=== OBJECTIF ===
Restituez telles quelles les lignes du matériel allant de la ligne qui contient « Transgressive [477, 515] » jusqu'à la fin du matériel, les deux bornes comprises.

=== SUPPORT DE TRAVAIL ===
○ ○ ○ ○ ○
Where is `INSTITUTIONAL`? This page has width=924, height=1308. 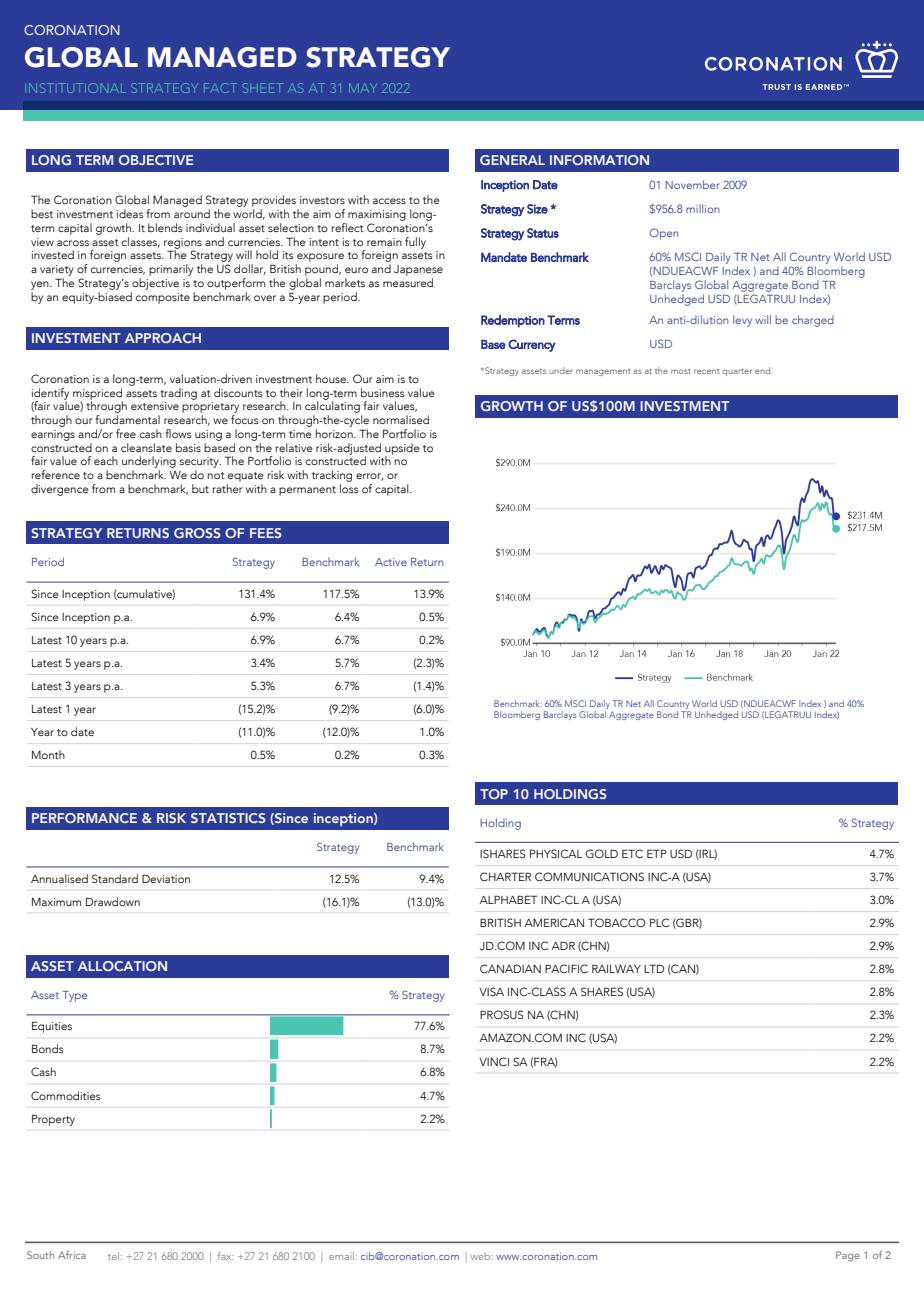 INSTITUTIONAL is located at coordinates (77, 88).
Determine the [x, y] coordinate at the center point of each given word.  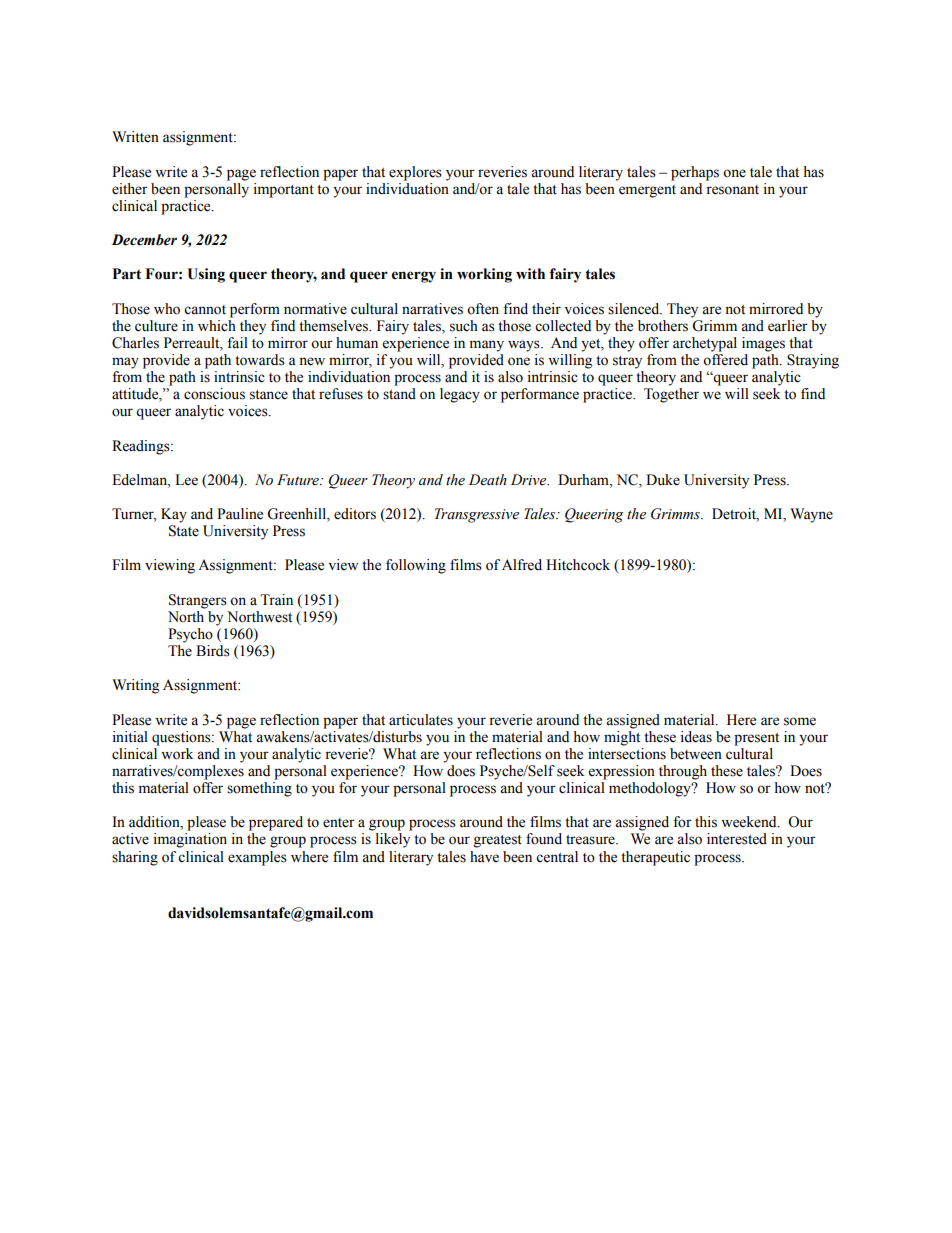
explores [415, 173]
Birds [213, 651]
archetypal [705, 344]
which [217, 324]
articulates [421, 720]
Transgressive [477, 515]
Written [135, 137]
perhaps [695, 173]
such [464, 326]
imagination [190, 840]
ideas [696, 737]
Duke [663, 480]
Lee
○ ○ ○ ○ ○
=== RÉPONSE RÉDIGÉE ===
Transgressive [477, 515]
Written [135, 137]
perhaps [695, 173]
such [464, 326]
imagination [190, 840]
ideas [696, 737]
Duke [663, 480]
Lee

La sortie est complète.